1. A controlled release oral solid dosage form comprising:
a matrix comprising a therapeutically effective amount of venlafaxine, an active metabolite of venlafaxine, or a pharmaceutically acceptable salt thereof, dispersed in a cross-linked gelling agent, said matrix providing a controlled release of venlafaxine, active metabolite of venlafaxine, or salt thereof to provide 24 hour therapeutic plasma levels after oral administration to human patients.
2. A controlled release oral solid dosage form comprising:
a matrix comprising a therapeutically effective amount of venlafaxine, an active metabolite of venlafaxine, or a pharmaceutically acceptable salt thereof, dispersed in a gelling agent; said
gelling agent comprising a heteropolysaccharide gum and a homopolysaccharide gum; and said
matrix providing a controlled release of venlafaxine, active metabolite of venlafaxine, or salt thereof to provide 24 hour therapeutic plasma levels after oral administration to human patients.
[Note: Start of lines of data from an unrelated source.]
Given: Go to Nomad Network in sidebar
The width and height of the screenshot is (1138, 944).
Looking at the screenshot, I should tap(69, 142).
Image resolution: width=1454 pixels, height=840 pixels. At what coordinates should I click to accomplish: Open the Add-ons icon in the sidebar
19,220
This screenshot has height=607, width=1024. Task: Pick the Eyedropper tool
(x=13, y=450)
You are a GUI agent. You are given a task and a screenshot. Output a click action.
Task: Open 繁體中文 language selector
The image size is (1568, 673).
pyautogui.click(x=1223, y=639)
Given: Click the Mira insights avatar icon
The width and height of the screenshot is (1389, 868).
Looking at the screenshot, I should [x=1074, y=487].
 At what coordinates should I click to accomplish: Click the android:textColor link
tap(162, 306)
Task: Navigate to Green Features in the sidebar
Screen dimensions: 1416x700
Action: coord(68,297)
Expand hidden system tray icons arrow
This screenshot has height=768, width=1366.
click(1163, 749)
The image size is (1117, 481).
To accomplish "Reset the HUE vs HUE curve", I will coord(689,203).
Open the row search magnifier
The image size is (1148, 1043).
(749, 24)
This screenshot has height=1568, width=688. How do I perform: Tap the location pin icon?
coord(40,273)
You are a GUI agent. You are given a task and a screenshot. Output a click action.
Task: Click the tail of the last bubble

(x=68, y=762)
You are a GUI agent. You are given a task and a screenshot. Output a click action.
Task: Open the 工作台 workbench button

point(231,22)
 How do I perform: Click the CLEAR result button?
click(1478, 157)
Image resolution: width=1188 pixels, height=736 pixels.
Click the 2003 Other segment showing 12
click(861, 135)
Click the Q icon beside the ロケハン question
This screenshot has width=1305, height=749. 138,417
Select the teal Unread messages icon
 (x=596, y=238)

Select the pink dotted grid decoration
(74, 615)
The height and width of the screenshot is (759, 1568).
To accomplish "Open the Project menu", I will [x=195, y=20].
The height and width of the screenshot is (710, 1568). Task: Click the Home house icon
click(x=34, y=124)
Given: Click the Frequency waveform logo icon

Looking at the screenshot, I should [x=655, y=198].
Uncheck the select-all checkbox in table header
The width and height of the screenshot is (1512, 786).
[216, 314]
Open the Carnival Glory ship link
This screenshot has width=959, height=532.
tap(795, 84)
3. A controlled release oral solid dosage form comprising:
a matrix comprising a therapeutically effective amount of venlafaxine, an active metabolite of venlafaxine, or a pharmaceutically acceptable salt thereof, dispersed in a cross-linked gelling agent comprising a heteropolysaccharide gum and an effective amount of an ionizable gel strength enhancing agent, said dosage form providing an in-vitro dissolution rate, when tested in USP Apparatus Type III at 37° C.±0.5 in 250 ml (per dissolution vessel) at 15 dpm at a pH of 1.5 for the first hour, with a switch to pH 4.5 for two hours, with a switch to pH 7.5 thereafter, of from about 10% to about 50% venlafaxine, active metabolite or salt thereof released at 2 hours;
from about 30% to about 65% venlafaxine, active metabolite or salt thereof released at 4 hours;
from about 40% to about 80% venlafaxine, active metabolite or salt thereof released at 8 hours;
and less than about 95% venlafaxine, active metabolite or salt thereof released at about 16 hours.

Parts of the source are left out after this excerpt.